• Problem description
Render the entries as a numbered list without the blank lines, starting with the line that contains "312) label: BESTSELLER" and continuing through the line that contains "7, 801, 25)".

>> BEGIN Working data

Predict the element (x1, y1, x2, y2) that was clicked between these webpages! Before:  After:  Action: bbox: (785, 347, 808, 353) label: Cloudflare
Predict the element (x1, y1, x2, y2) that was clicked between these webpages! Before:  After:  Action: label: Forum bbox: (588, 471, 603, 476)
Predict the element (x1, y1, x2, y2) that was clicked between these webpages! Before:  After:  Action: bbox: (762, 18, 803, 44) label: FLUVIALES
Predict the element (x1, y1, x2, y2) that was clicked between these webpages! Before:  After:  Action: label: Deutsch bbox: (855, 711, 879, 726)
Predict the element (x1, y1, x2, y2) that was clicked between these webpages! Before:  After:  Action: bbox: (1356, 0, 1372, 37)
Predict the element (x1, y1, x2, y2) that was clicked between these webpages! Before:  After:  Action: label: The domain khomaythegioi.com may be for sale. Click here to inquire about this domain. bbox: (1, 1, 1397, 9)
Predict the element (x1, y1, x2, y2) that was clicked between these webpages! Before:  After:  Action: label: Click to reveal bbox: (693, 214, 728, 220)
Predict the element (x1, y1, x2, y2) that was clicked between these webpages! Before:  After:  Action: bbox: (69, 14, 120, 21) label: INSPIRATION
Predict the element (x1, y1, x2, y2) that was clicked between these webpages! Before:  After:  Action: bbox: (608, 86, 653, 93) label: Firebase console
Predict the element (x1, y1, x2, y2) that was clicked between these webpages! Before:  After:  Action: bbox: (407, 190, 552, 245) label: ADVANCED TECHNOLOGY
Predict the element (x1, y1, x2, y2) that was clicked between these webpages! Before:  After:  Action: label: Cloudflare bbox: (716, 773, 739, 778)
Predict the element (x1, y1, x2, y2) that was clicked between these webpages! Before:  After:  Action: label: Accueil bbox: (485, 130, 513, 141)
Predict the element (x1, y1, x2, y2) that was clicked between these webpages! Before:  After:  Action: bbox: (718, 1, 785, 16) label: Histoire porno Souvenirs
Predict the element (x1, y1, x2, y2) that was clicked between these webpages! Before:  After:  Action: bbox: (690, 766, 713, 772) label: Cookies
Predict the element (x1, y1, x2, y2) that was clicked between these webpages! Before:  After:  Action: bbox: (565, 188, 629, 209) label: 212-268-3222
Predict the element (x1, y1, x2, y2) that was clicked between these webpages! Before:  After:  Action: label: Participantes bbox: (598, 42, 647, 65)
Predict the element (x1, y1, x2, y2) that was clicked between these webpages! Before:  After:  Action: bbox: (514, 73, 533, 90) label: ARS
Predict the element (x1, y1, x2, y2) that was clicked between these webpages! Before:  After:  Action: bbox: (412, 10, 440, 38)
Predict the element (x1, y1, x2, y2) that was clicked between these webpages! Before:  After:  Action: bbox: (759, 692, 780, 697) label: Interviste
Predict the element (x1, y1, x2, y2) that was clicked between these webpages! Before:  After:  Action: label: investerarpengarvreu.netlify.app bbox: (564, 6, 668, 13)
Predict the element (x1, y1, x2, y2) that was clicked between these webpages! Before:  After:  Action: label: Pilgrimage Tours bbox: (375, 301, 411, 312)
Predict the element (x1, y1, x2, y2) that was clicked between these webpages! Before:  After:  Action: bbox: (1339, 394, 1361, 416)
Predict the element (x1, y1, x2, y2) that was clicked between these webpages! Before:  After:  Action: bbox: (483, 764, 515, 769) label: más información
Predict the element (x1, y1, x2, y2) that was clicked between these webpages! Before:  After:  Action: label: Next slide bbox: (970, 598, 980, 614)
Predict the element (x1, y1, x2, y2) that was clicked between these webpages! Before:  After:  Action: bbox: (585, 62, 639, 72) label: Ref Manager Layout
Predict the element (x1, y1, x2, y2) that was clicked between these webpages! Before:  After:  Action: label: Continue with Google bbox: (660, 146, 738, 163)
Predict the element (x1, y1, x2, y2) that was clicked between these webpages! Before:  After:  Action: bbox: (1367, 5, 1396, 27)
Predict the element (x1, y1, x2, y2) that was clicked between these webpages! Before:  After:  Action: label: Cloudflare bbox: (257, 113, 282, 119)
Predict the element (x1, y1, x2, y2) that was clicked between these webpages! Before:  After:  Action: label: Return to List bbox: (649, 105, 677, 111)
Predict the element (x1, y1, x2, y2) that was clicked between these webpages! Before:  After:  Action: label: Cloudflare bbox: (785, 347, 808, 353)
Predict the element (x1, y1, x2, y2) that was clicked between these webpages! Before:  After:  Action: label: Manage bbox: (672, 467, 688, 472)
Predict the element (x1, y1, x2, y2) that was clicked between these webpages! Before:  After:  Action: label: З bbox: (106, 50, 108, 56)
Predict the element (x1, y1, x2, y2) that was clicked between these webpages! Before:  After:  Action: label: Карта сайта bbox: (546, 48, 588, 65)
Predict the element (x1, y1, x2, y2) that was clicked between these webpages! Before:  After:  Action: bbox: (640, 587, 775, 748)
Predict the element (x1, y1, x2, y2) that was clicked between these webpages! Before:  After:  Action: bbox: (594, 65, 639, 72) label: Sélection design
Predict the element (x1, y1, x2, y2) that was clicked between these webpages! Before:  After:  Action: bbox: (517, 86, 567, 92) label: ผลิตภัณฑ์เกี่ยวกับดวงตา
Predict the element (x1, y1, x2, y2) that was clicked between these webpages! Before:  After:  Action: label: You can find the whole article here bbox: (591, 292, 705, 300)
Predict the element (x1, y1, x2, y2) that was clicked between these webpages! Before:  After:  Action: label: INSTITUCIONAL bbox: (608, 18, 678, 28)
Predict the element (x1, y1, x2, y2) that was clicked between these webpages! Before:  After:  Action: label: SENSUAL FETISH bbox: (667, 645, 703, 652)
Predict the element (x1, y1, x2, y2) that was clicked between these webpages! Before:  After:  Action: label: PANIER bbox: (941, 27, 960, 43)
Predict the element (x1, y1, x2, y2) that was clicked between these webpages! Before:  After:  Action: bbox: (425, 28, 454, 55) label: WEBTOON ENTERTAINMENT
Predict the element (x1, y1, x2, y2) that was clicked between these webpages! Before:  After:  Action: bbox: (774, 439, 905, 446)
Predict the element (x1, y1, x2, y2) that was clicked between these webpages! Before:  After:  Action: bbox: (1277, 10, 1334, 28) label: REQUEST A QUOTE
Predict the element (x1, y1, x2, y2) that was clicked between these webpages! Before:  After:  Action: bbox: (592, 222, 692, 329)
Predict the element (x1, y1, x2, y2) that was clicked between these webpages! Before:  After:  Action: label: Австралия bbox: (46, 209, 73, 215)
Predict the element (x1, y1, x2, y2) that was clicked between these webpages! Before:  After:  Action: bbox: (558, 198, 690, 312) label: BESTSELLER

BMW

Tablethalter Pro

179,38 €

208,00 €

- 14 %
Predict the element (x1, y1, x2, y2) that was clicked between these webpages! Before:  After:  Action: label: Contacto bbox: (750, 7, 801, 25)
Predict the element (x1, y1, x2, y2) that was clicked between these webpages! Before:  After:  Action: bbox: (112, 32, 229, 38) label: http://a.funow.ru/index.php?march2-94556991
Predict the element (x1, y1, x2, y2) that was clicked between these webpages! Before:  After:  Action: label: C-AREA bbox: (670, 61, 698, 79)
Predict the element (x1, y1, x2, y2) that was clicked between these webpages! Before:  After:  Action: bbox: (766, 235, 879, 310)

>> END Working data

• Solved problem
1. Predict the element (x1, y1, x2, y2) that was clicked between these webpages! Before:  After:  Action: bbox: (558, 198, 690, 312) label: BESTSELLER
2. BMW
3. Tablethalter Pro
4. 179,38 €
5. 208,00 €
6. - 14 %
7. Predict the element (x1, y1, x2, y2) that was clicked between these webpages! Before:  After:  Action: label: Contacto bbox: (750, 7, 801, 25)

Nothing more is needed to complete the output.